I know I haven’t been doing these day-to-day, but I’ve been trying to keep my students engaged online during this pandemic. However, today’s piece is one of my favorite Robert Heinlein novels: “Starship Troopers”.
Unfortunately, Paul Verhoven is forever linked to this amazing novel, having made a horrible adaptation of the book. The novel indeed lends itself to film adaptation, but the version Verhoven made completely misses the core of the novel’s message.
The novel is an exploration of many of Heinlein’s ideas about citizenship, duty and responsibility. What makes it a great novel to read for inspiration is how Heinlein world-builds. He sets up a world where the government of the past was the victim of a military coup, and then the veterans set up a military democracy where in order to become a citizen, each person must serve that military. Heinlein’s military is multi-inclusive, with both male and female soldiers. In fact, females are prized for their ability to pilot spacecraft because they are physically able to endure higher g-forces than men.
The core of the message of the novel, however, comes in chapter 8. Lt. Col. Dubois, a disabled veteran who teaches a course required by all cadets but not for credit, asks several questions of his captive students. He leads them through a discussion about the idea that “juvenile delinquent” is a contradiction in terms, and then asks what the former United States prized above all. A student answers: “Life, Liberty, and the Pursuit of Happiness. Here is his answer:
Ah yes. Life? What ‘right’ to life has a man who is drowning in the Pacific? The ocean will not hearken to his cries. What ‘right’ to life has a man who must die to save his children? If he chooses to save his own life, does he do so as a matter of ‘right’? If two men are starving and cannibalism is the only alternative to death, which man’s right is ‘unalienable’? And is it ‘right’? As to liberty the heroes who signed the great document pledged themselves to buy liberty with their lives. Liberty is never unalienable; it must be redeemed regularly with the blood of patriots or it always vanishes. Of all the so-called natural human rights that have ever been invented, liberty is least likely to be cheap and is never free of cost. The third ‘right’?—the ‘pursuit of happiness’? It is indeed unalienable but it is not a right; it is simply a universal condition which tyrants cannot take away nor patriots restore. Cast me into a dungeon, burn me at the stake, crown me king of kings, I can ‘pursue happiness’ as long as my brain lives—but neither gods nor saints, wise men nor subtle drugs, can ensure that I will catch it.”
In so doing, Heinlein states a basic idea that runs throughout most of his work.

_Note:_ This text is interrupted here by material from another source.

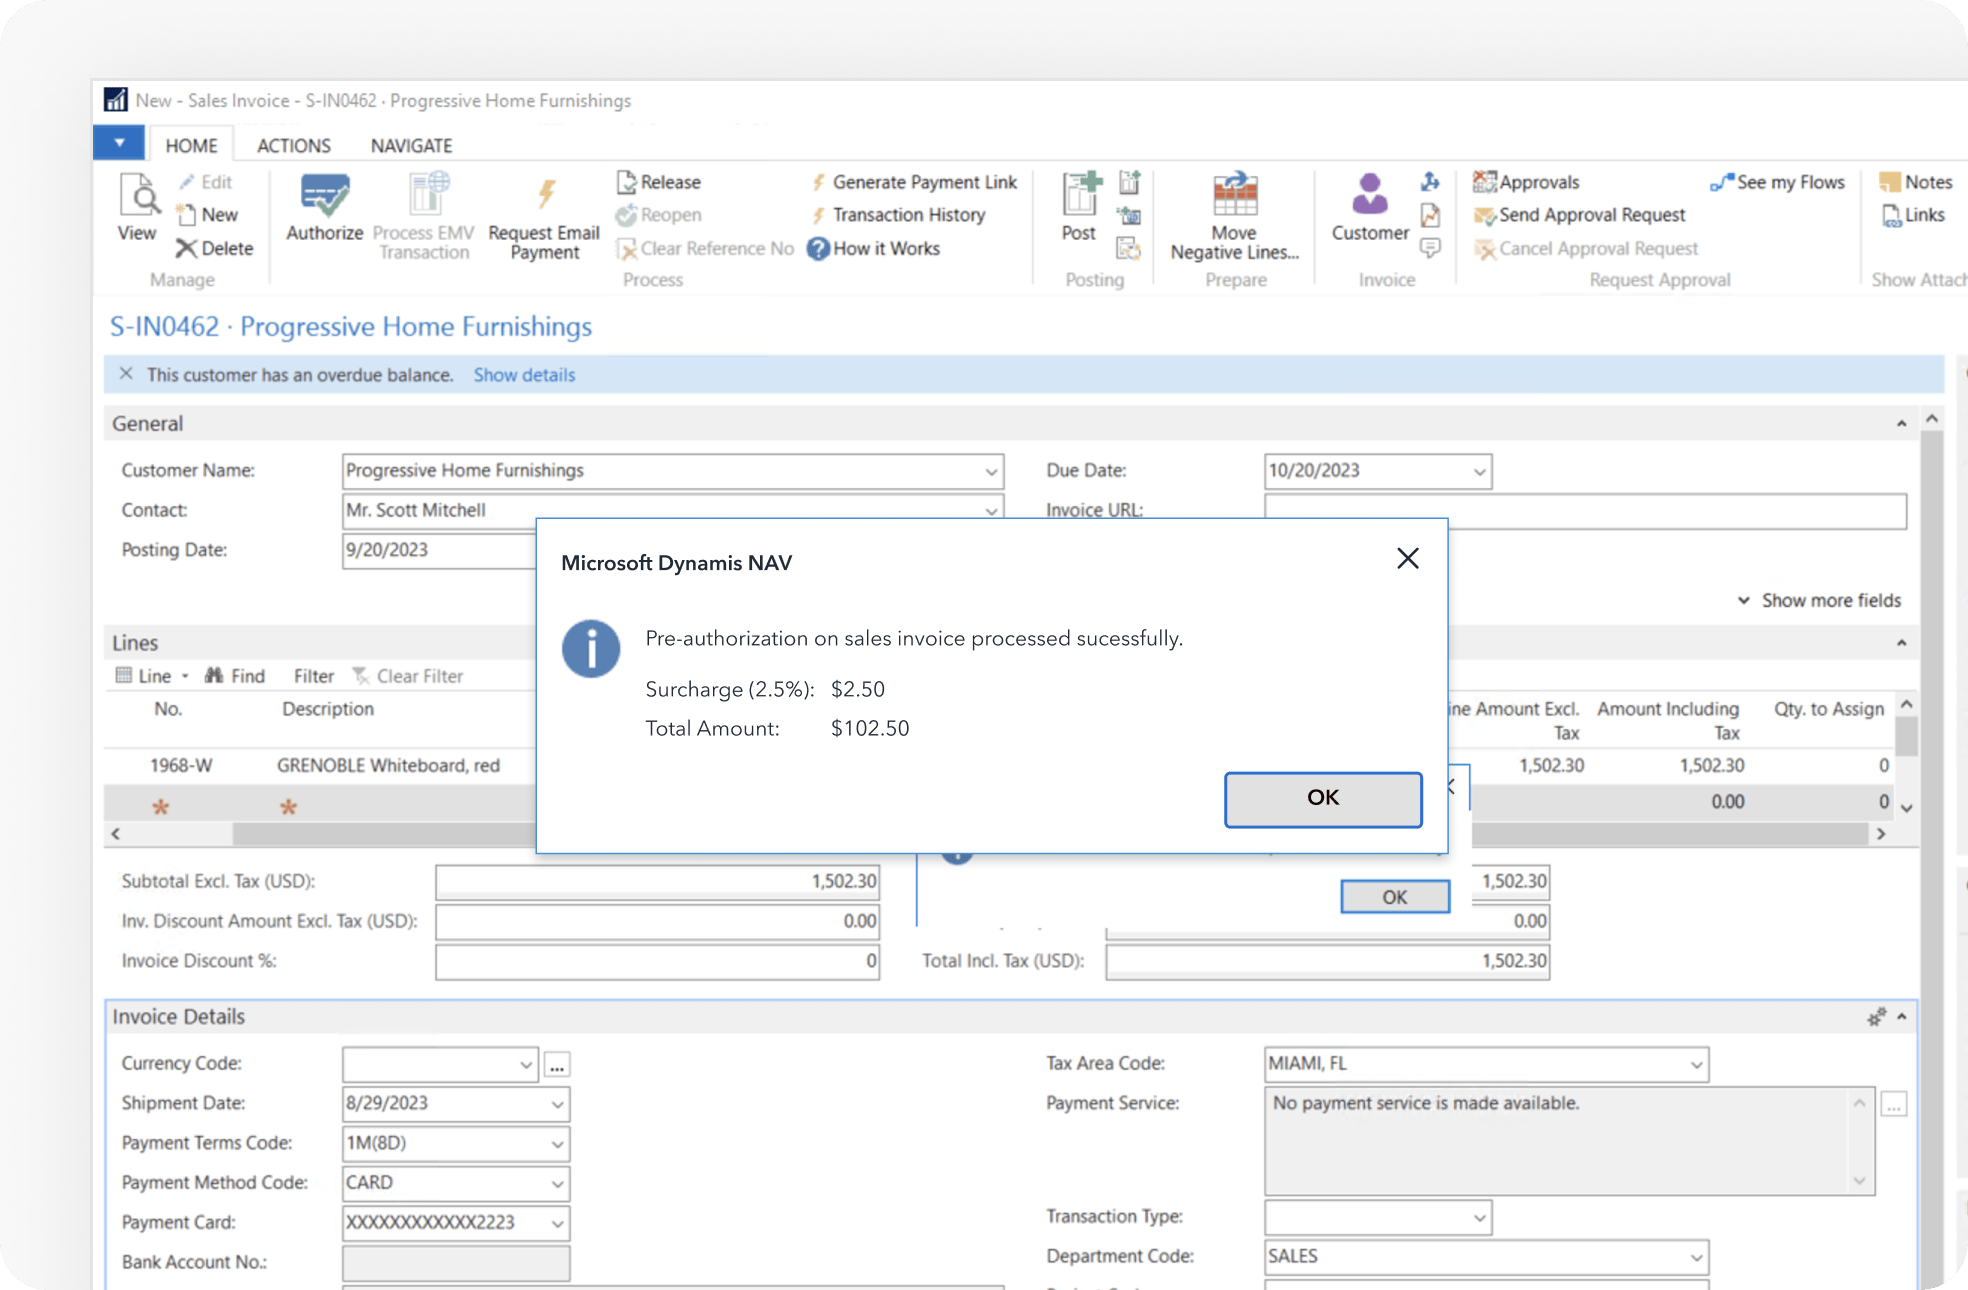Open the Customer Name dropdown
The width and height of the screenshot is (1968, 1290).
[x=990, y=470]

He uses a medium of science fiction to debate ideas about liberty and the pursuit of happiness. In our work, we need to push the boundaries of sheer entertainment to discuss ideas that go deeper. As discussed in my first post on this subject, “Devs” does this very thing, using a story about a quantum computer to discuss the idea of determinism.
The point is that we should try to aim higher than just a simple adventure story or a romance. We should contribute to the conversation about life and higher philosophical ideas. In so doing we elevate our work to a higher purpose.